Efficiency and Value with Cloud Accounting

For some accounting professionals, the problem is finding a way to provide services that are valuable to the client, and doing it in a way that makes it profitable for the provider.  Outsourced and online accounting models are the answer, employing innovative tools in the practice and with clients: tools and resources necessary to get more informed and run the business better.

accountingCloud

With online accounting solutions the firm is able to increase profitability with the range of services offered, often adding clients and work without hiring more personnel.  Online solutions allow professionals and their clients to work from anywhere at any time, providing both with the freedom to focus on core business capabilities (and lifestyle).

Reducing the requirement for sophisticated on-premises technology may mean providing everyone with the ease of use and security of server-based computing models, which is among the benefits of a cloud IT approach.  Centralizing and managing applications, protecting valuable data resources, and streamlining business processes are among the benefits to be achieved with an outsourced, managed application hosting solution.  Businesses who outsource their IT management often realize an increased capacity to do business simply by leveraging the cloud to make the current working models more efficient and effective.
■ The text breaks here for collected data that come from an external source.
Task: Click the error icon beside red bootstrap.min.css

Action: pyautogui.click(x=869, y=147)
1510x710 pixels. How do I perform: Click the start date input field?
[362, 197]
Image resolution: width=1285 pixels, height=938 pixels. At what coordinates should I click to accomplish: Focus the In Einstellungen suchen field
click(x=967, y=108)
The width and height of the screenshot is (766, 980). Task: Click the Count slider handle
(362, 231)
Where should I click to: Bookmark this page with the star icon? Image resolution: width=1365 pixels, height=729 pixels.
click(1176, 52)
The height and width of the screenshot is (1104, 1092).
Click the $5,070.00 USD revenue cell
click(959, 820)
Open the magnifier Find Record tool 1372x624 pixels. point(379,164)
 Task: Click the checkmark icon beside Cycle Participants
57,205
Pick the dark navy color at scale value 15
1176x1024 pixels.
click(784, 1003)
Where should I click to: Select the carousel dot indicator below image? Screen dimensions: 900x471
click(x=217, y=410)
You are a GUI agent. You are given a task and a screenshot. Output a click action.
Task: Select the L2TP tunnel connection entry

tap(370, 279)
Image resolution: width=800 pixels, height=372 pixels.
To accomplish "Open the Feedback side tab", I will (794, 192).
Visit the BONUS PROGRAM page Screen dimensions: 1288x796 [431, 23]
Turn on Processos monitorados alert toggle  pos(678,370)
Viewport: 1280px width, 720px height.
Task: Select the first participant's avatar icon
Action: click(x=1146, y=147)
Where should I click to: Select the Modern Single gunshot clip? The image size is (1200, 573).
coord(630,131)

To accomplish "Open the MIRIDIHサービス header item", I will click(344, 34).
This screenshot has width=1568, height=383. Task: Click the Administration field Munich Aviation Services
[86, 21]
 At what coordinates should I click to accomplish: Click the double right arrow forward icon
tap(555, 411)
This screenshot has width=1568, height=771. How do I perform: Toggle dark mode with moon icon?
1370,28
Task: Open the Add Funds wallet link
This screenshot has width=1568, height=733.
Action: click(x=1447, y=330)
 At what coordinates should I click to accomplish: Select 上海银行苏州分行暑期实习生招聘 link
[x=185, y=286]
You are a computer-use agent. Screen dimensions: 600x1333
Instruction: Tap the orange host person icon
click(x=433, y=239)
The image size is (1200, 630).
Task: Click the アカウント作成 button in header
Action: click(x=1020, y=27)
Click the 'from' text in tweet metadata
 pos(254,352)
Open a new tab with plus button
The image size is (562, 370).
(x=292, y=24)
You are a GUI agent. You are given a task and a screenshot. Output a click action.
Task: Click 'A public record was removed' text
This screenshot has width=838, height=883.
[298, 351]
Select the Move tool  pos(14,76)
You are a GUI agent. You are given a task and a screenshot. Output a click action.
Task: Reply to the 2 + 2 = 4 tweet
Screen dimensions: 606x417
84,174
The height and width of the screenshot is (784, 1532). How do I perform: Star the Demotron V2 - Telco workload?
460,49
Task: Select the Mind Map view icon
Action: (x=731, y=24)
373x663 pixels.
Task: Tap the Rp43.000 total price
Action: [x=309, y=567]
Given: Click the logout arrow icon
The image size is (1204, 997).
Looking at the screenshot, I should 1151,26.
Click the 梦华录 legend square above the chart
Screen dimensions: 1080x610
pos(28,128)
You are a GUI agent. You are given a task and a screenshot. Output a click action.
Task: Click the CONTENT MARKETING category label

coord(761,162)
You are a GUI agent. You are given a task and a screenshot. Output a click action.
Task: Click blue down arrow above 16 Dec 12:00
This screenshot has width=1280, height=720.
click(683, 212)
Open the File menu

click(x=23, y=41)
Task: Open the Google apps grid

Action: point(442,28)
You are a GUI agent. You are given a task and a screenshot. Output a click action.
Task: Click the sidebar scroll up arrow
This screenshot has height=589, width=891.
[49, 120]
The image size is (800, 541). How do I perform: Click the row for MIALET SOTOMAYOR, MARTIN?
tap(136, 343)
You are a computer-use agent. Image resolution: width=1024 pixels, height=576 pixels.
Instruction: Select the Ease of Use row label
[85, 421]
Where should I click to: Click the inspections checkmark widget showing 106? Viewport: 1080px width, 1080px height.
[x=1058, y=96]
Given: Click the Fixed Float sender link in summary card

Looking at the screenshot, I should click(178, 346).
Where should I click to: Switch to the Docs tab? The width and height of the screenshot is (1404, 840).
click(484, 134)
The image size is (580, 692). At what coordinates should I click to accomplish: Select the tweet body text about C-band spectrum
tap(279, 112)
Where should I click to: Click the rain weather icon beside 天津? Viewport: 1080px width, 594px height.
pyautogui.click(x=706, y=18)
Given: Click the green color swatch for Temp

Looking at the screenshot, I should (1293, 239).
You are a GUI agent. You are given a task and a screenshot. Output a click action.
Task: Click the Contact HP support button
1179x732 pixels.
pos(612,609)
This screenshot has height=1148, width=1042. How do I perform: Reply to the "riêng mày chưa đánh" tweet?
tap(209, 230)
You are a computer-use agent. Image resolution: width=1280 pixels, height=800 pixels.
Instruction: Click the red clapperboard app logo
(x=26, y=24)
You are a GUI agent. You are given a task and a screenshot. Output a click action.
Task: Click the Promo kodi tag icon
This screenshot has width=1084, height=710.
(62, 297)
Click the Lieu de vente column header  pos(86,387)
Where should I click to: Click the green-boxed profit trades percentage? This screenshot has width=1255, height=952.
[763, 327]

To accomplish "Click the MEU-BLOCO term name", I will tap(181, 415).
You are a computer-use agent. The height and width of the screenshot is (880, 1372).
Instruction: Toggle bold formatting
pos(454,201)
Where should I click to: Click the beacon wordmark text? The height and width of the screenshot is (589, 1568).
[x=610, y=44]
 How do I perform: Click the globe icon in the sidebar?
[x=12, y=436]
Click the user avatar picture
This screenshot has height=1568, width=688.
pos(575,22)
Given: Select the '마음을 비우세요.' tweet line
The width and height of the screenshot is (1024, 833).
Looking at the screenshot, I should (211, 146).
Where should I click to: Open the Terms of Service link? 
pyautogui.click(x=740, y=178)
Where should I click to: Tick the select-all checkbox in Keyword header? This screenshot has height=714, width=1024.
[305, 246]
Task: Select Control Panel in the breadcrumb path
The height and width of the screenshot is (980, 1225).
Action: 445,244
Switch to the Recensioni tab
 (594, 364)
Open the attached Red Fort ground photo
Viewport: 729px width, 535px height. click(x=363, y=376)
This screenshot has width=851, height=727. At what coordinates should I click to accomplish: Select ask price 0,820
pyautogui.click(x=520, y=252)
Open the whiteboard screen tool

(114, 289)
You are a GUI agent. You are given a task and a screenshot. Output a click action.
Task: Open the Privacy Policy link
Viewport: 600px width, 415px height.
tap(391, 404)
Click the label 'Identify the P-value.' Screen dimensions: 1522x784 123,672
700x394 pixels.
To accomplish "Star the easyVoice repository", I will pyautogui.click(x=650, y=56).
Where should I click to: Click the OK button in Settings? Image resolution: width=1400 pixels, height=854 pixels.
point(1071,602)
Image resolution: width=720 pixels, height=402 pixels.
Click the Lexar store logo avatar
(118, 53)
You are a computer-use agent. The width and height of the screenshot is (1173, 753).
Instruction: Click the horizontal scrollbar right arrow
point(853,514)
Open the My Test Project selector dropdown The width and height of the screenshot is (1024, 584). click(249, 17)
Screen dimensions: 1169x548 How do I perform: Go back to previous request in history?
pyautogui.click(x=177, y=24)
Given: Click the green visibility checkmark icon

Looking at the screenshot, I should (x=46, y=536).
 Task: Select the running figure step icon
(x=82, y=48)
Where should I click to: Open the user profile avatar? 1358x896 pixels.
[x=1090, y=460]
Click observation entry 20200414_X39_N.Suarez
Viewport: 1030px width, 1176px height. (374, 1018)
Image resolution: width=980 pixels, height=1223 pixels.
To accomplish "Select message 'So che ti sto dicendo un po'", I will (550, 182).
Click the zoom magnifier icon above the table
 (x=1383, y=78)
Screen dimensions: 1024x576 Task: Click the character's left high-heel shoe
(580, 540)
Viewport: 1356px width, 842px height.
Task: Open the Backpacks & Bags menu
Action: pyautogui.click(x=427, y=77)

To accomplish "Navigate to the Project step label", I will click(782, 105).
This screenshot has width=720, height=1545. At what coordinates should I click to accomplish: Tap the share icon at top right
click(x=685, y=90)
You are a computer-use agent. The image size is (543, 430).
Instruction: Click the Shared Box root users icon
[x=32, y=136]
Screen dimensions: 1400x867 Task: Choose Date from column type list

Leveraging mobility and real time access is also about increasing the overall range of opportunity to deliver value.  Contractors, employees and clients all find improvements in getting the information they need when it matters, and the firm finds a greater agility in meeting client demands and expanding service offerings.

Cloud computing and online accounting solutions have proven the viability of anytime, anywhere working models, and professional accounting practices of all sizes and orientations are realizing the benefits of working closer with their clients by applying them to the engagement.

Cloud accounting is really about improving the profitability of the accounting practice while delivering higher levels of service to the client.  The movement of information from one place to another; translating data from one form to another – these are the processes representing the cost and inefficiency in the practice, and are specific areas where a collaborative, online approach may introduce new service efficiency and value.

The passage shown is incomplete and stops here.